Future of Automobile

Will Google disrupt the automobile industry?

What does Blackberry, DEC, IBM, Kodak, Microsoft, Motorola, Nokia have in common? They were all market leaders that fell prey to disruptive technology. These companies are also examples of companies following ‘sustained innovation’ in which each new model or version upended only small incremental improvements. Albeit profitable, this linear trajectory quickly took a turn for the worse as another player/s completely disrupted the market with their offerings.

Automakers for decades also seemed to bet on non-incremental approaches not panning out, but now are pulling up their socks to hold their ground against non-traditional rivals.

Chunka Mui in his article series for Forbes pointed out that traditional car makers have all the reasons to closely watch the development of Goggle’s driverless car. Anticipating Google to become a dominant supplier and dictating terms to them is the least of their worries. The incumbent carmakers are more wary of Google creating platforms for totally new car manufacturers to leapfrog.

Self-driving cars are believed to eliminate many multicar households, and reduce US auto sales by 40% over the next 25 years forcing GM and Ford to cut their production to half.

Personally owned cars remain unutilised over 95% of the time (on average, in a year). Self-driving cars will provide plenty of room to better utilise them through car sharing or taxi-like car services. Farther down the road, fully driverless vehicles, including ‘robo-taxis’, could prompt a dramatic shift in urban driving, with more car sharing helping to reduce traffic density, pollution and fuel consumption. This could disrupt the business model for car companies who are totally dependent on car sales figure for growth and survival.

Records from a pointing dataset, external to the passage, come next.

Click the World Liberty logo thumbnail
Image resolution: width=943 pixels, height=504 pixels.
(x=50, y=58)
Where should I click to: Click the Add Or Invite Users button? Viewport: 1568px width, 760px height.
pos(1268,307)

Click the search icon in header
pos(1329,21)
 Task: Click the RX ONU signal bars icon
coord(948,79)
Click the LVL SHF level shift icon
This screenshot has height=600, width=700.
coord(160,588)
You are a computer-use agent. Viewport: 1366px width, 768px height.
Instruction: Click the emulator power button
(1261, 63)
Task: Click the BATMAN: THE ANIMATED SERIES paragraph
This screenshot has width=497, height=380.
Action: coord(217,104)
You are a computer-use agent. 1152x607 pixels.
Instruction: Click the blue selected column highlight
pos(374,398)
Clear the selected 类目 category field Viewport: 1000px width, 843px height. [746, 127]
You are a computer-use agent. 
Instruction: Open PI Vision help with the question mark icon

The future is also bleak for the traditional taxi business as they are replaced by ride-sharing services such as Uber and Lyft, which will be earlier adopters of self-driving vehicles.

Brian Johnson, an analyst with Barclays wrote , “By removing the driver from the equation (the largest cost in a taxi ride), the average cost per mile to the consumer could be 44 cents for a private ride in a standard sedan and 8 cents for a shared ride in a two-seater” . This is less than half the $1 to $1.50 a mile users pay for an UberPool vehicle.

Our perspective

It’s indeed revolutionary.

At stake are also around 70 million driving jobs worldwide, which will vanish as driverless cars populate the roads. Apart from improved economic costs resulting from saved salaries, lower insurance costs, pilferages and rest time, the roads will be safer with absence of sleepy, intoxicated or careless drivers who claim 40,000 lives every year in the US alone.

The average commute time on road in Delhi is around 47 minutes one way (not including the time needed to find parking). The driverless cars will not only help the driver put to use over 8 hours every week to more useful pursuit, but also obliterate the need to own a car. Car usage will emerge as on-demand service, which will intelligently sense the peak hour demand to automatically push or withdraw cars from the city traffic system.

A parallel already exists in bicycle sharing which began in Europe and a viable format emerged in the mid-2000s thanks to the introduction of information technology. As of June 2014, public bike sharing systems were available in 712 cities in five continents, operating approximately 806,200 bicycles at 37,500 stations.

Gazing through the crystal ball

  1. A major saving of all kinds – time of drive, cost, invested capital and parking space. Many urban residents will chose not to own a personal car. Though, luxury car as a symbol of prestige will remain, however, many could chose to do that by buying one later in life.
  2. Driverless cars are just the beginning – expect a growing impetus for bike riding and public transport in general. The IT corridor in Hyderabad will be the first area in the country where Thursdays will be car-free aiming to keep at least 50,000 cars off the roads in the IT corridor every Thursday.
  3. It would make travel safe for all including women, children, the elderly and open more socio-economic opportunities for all; for instance, just look at what empowering women would do to national development – “India’s GDP can expand by a whopping 27 per cent if the number of female workers increases to the same level as that of men”, International Monetary Fund’s chief Christine Lagarde said at the launch of W20 Conference in Ankara in September 2015.